* **Job**: Please pull out every line in the rows below that contains the string "Instruction" and list those lines.

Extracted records
........

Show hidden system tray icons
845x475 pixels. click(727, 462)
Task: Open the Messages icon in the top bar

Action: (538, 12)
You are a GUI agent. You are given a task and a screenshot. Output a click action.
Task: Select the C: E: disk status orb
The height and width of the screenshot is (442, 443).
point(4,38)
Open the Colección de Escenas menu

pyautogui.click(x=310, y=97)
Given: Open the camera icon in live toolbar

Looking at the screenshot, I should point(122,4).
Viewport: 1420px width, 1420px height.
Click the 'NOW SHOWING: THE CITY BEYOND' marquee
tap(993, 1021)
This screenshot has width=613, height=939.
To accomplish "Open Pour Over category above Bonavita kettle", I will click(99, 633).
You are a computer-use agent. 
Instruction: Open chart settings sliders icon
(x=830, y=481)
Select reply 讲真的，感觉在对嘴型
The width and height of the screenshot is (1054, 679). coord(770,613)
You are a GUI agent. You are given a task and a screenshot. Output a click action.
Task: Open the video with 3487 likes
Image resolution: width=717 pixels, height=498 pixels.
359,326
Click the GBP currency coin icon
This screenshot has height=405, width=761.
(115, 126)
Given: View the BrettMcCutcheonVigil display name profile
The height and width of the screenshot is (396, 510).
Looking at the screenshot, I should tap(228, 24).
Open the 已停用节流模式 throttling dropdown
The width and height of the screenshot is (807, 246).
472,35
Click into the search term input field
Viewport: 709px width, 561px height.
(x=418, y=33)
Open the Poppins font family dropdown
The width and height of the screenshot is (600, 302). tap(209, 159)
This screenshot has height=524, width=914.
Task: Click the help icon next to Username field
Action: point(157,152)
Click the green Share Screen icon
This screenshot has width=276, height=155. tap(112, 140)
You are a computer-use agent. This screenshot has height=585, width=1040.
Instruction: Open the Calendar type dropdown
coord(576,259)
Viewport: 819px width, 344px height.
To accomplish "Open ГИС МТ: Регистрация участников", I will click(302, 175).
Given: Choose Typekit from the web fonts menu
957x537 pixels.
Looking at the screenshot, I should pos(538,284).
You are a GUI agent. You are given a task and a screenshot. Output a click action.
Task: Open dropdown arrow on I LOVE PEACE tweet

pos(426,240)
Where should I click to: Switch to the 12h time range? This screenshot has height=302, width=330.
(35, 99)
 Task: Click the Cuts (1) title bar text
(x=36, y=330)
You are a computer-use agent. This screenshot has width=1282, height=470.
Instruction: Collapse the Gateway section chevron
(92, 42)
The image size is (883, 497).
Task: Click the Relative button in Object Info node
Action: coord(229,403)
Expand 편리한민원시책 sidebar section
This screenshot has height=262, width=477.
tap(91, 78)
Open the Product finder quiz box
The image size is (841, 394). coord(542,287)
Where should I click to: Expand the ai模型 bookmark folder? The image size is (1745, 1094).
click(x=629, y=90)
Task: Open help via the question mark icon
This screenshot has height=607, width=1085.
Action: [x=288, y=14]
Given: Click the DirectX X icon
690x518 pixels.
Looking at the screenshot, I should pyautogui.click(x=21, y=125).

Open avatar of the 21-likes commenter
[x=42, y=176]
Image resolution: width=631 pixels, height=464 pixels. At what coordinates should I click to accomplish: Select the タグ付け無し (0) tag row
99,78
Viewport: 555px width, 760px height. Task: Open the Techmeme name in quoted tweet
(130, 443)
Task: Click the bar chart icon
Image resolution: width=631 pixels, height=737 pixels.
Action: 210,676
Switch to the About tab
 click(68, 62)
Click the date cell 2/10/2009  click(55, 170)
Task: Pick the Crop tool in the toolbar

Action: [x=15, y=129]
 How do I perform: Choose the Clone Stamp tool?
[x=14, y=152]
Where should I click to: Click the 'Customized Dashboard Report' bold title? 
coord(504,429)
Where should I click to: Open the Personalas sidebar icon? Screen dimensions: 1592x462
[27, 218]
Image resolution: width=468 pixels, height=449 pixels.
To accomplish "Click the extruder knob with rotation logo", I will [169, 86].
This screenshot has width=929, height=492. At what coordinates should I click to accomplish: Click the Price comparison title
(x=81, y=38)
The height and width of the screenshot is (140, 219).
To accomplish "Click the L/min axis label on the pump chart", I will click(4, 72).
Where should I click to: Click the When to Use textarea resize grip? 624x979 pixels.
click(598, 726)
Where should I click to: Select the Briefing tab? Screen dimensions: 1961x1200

........

* **Task output**:
Instruction: Open chart settings sliders icon
Instruction: Open the Calendar type dropdown
Instruction: Collapse the Gateway section chevron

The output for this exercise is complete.